[HOW TO COMPLETE THIS TASK]: Write out word for word the lines from the one holding "You are a GUI" through the end of the data, and only those lines. Pictures stay out.

Segment Open

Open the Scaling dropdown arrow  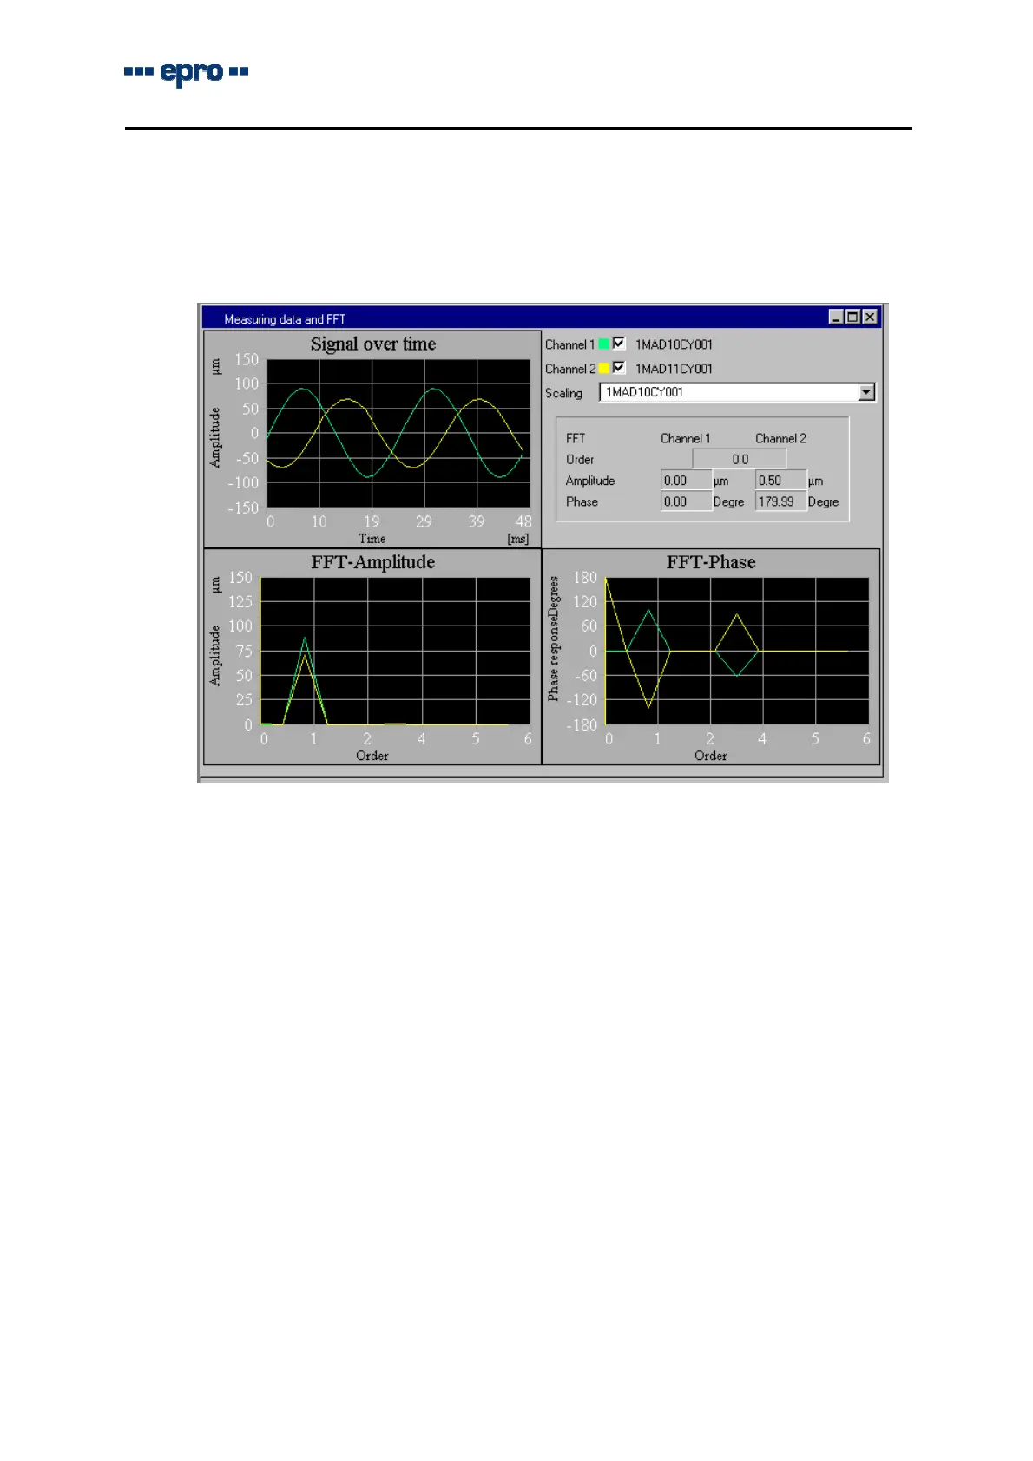[x=865, y=393]
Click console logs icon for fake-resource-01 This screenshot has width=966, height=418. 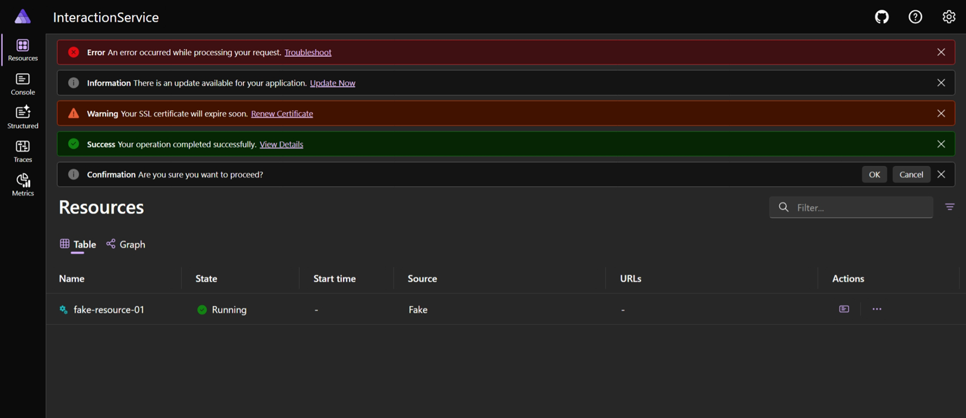[x=844, y=309]
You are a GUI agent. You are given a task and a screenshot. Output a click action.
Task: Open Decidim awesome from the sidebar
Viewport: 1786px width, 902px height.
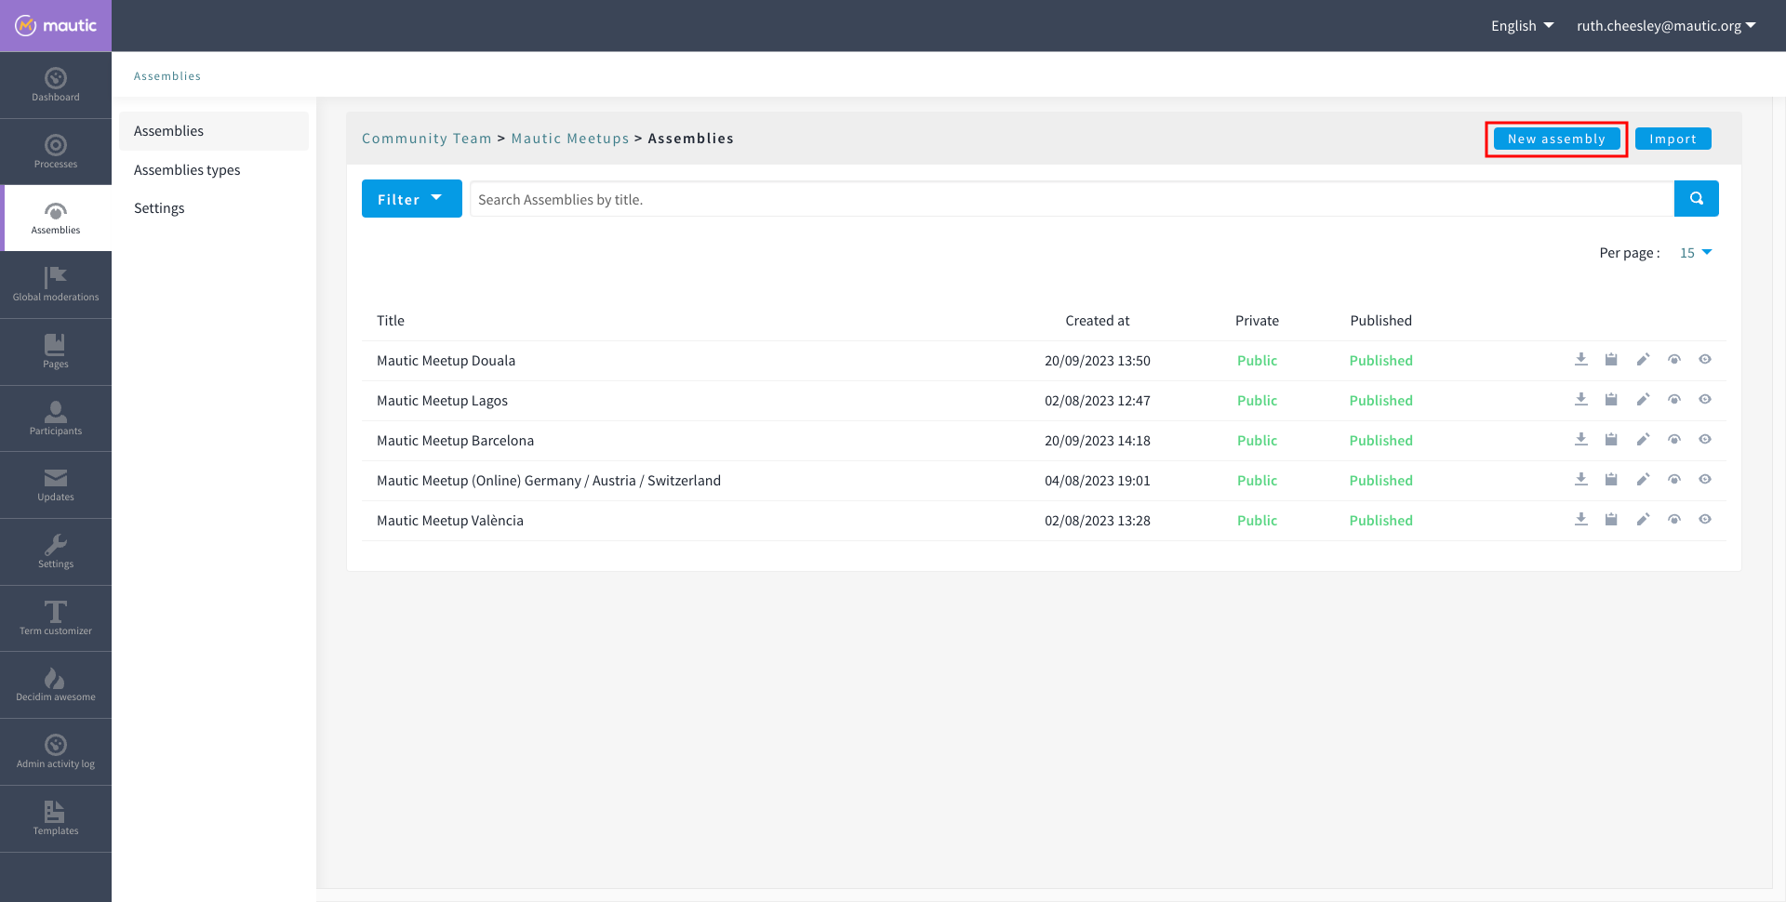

Segment Closed

[OUTPUT BELOW]:
You are a GUI agent. You are given a task and a screenshot. Output a click action.
Task: Open Decidim awesome from the sidebar
Viewport: 1786px width, 902px height.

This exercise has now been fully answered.